Exercise objective :: In the entries that follow, the line with "Click the truck icon on 查询物流方案" opens the range and the line with "Screen dimensions: 1542x848" closes it; repeat that range exactly, both lines included.

Data provided ::
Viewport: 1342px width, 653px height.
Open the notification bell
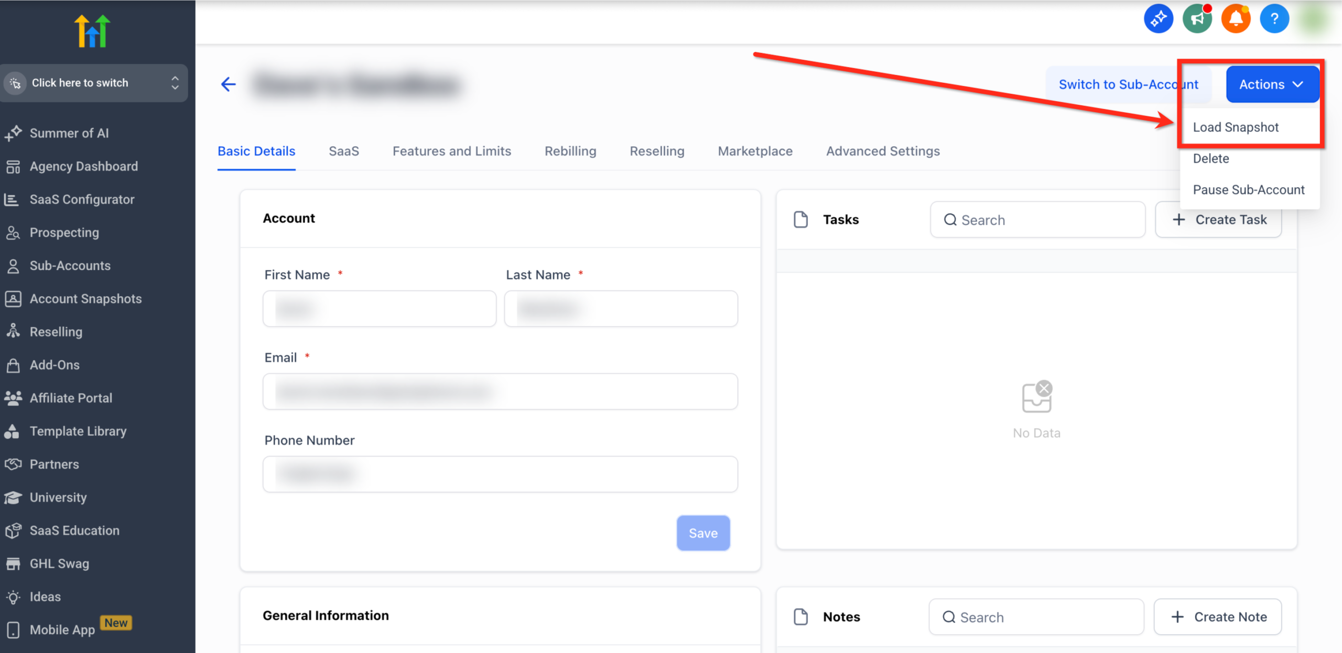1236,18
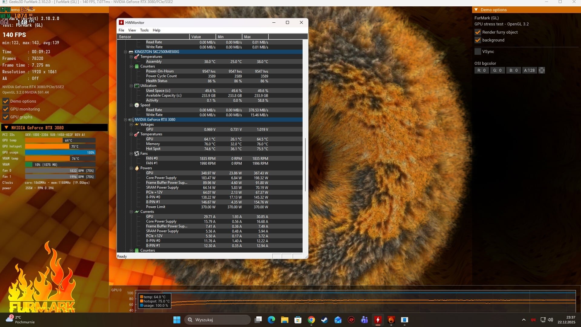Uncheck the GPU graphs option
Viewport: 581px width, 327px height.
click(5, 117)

---

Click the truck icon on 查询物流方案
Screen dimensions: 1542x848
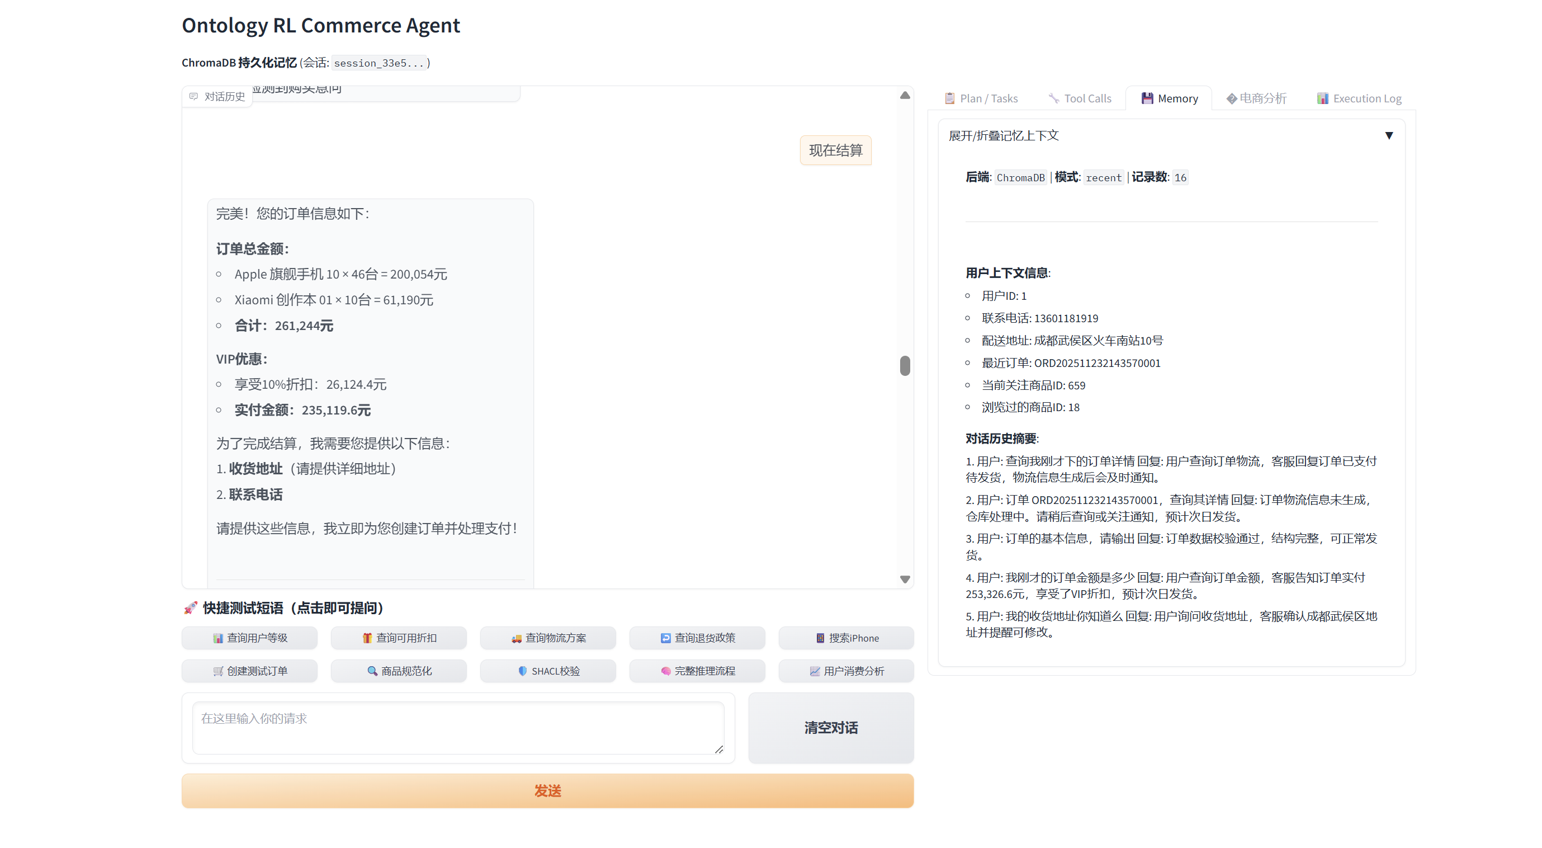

Response to this task ::
Click the truck icon on 查询物流方案
Screen dimensions: 1542x848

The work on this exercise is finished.